ベースアップでないと初任給は上がりません。
定期昇給で賃金が上がったとしても、全体(ベース)は上がっていないことになります。
この賃上げによって、価格転嫁を起こし、物価も上げて、さらに賃金を上げていく。
このスパイラルに出遅れてしまうと、賃金水準で見劣る日本企業が優秀人材を獲得できなくなってしまうという論です。
優秀人材に限らず、そもそも人材獲得できなくなってしまうリスクも孕んでいる気もします。
そして、別論点に見える年金財政。
賃金水準を引き上げることで、内需を増やす。
海外での投資ではなく、国内い投資する。
所得・消費が増えることで、サービス消費も膨らみ、内需が中心である中小企業に恩恵がわたる。
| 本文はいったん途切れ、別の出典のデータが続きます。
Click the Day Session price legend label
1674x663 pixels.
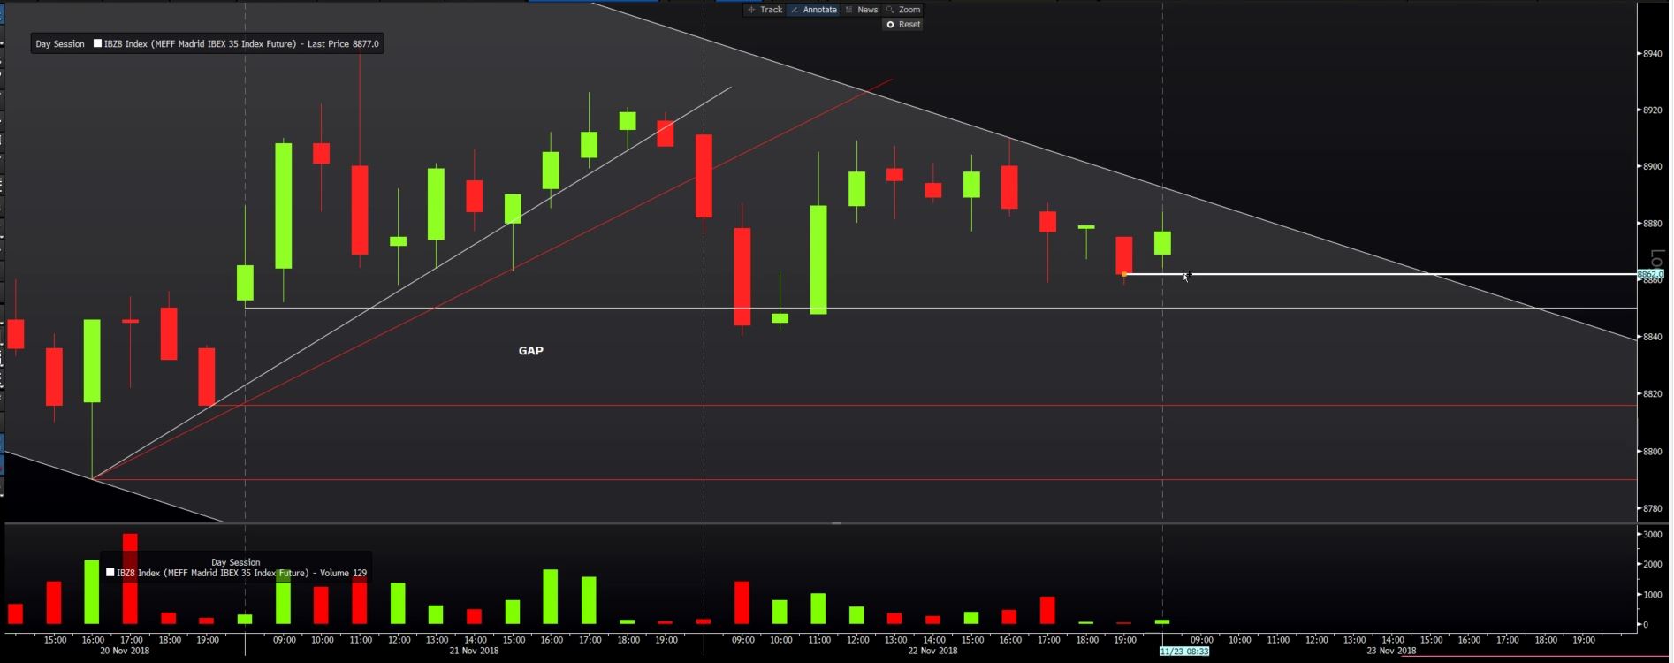point(60,43)
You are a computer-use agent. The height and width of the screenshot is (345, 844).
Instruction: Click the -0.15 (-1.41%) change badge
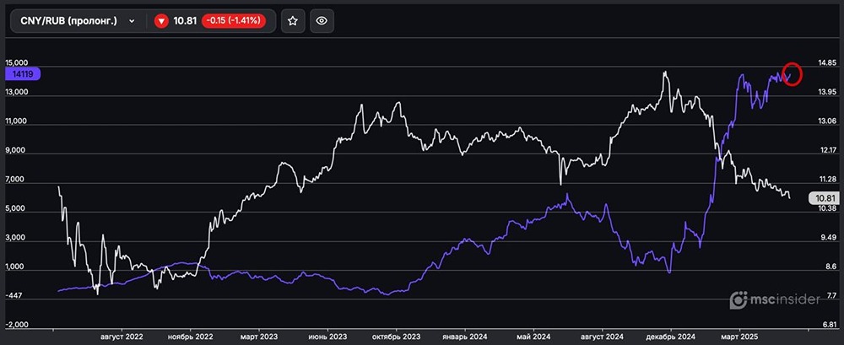point(237,21)
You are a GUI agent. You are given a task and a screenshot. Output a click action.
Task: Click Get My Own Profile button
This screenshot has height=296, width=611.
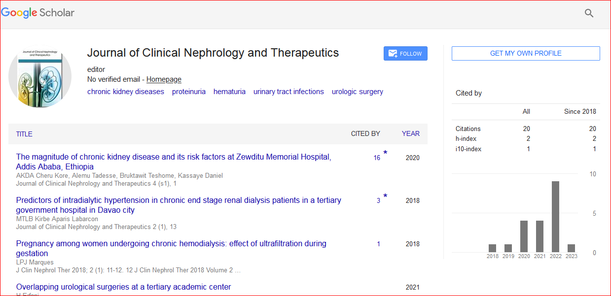[526, 53]
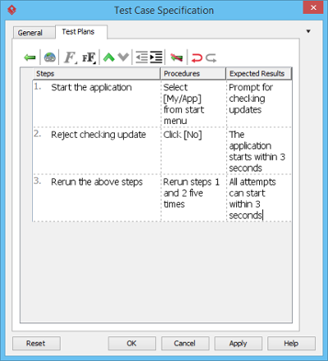
Task: Click the 'Start the application' step cell
Action: 97,103
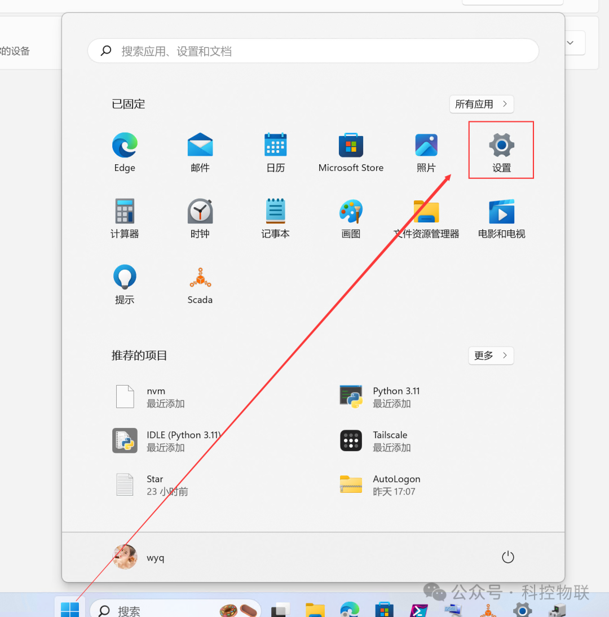
Task: Expand 所有应用 to view all apps
Action: [x=481, y=104]
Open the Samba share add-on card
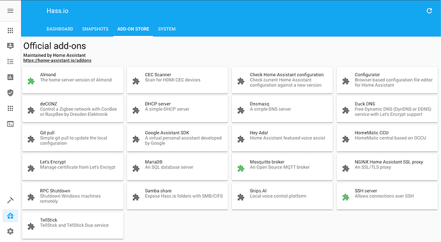Image resolution: width=441 pixels, height=242 pixels. click(177, 197)
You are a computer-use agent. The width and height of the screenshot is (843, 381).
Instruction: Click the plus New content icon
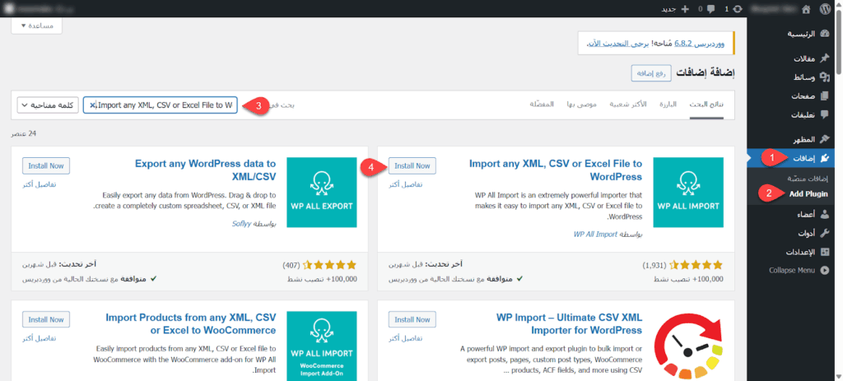[683, 9]
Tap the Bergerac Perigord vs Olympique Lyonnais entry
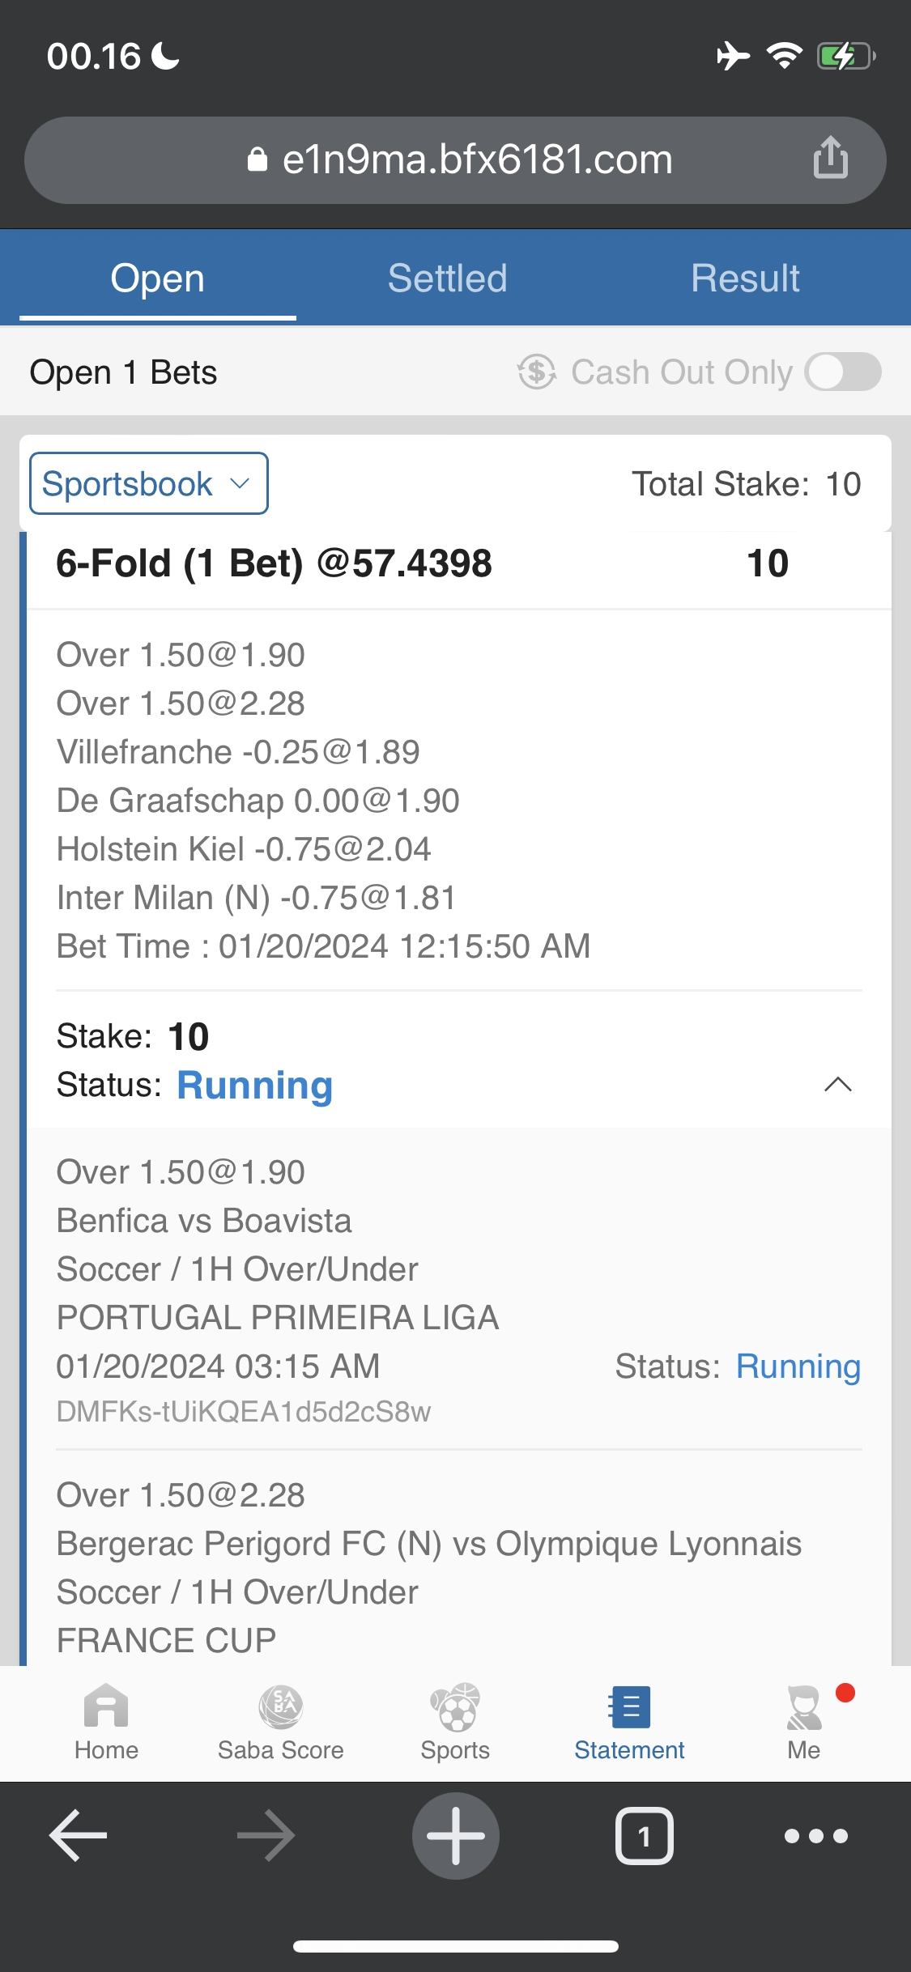This screenshot has height=1972, width=911. [428, 1544]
結果として実質賃金が改善され、年金財政も改善される。
国という単位で長期視野に立った場合、内需に目を向けて国民の豊かさを向上させる。
賃上げの先にある姿について、自分の絵姿が乏しかったがゆえ、大きな視点で物事を考えることができていませんでした。
調べれば調べるほど、知りたいことが増えてきます。
知識を欲しているのは、まさに今現実にインフレが進行中で、物価高も肌身で感じることができているから。
この先、どうなるんだろうか、という予測をするにも最低限の知識が必要です。
その知識が現実が交差している今の時代だからこそ、今までと異なる興味関心が出来上がっていることにも気づきました。